Written task A => Reproduce the commit message from "Updates to flask" to "database updating locally." word for word.
Written task B => Summarize the commit message in two sentences.
* Start Excerpt *
Updates to flask app and database updating (#153)

stephprince · pre-commit-ci[bot] · CodyCBakerPhD · web-flow · commit f267d91a1f31 · 2025-09-18T10:29:31.000-07:00
Some minor documentation and code changes that came up when trying to
debug the database updating locally.

When debugging, I inadvertently pushed the latest results to the
nwb-benchmarks-database GitHub repo - I updated the app script to skip
pushing new files when in debug mode but let me know your thoughts on if
we need any better protections.

From what I could tell, the `repackage_as_parquet` function was not
saving the values from the network tests - which are stored as a
dictionary of several metrics with their associated values. I added an
additional column / attribute to the results that saves the variable
name of each metric (and in the case of the timing tests, uses the
variable name "time")
* End Excerpt *
* Start Given material *
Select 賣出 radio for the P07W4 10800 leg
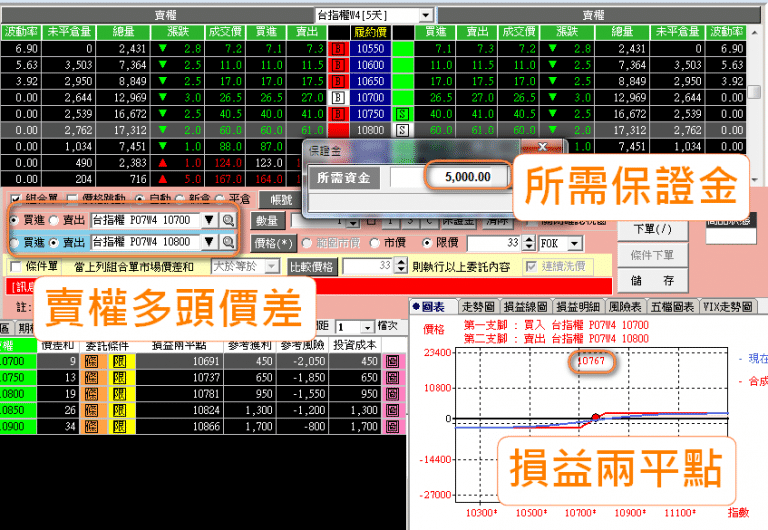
* End Given material *
Task solution A =>
Updates to flask app and database updating (#153)

stephprince · pre-commit-ci[bot] · CodyCBakerPhD · web-flow · commit f267d91a1f31 · 2025-09-18T10:29:31.000-07:00
Some minor documentation and code changes that came up when trying to
debug the database updating locally.

Task solution B => The commit makes minor documentation and code changes that came up while debugging the database updating locally, including updating the app script to skip pushing new files in debug mode after the latest results were inadvertently pushed to the nwb-benchmarks-database GitHub repo. Because the `repackage_as_parquet` function did not appear to save the values from the network tests, it also adds a column/attribute that saves each metric's variable name, with timing tests using the variable name "time".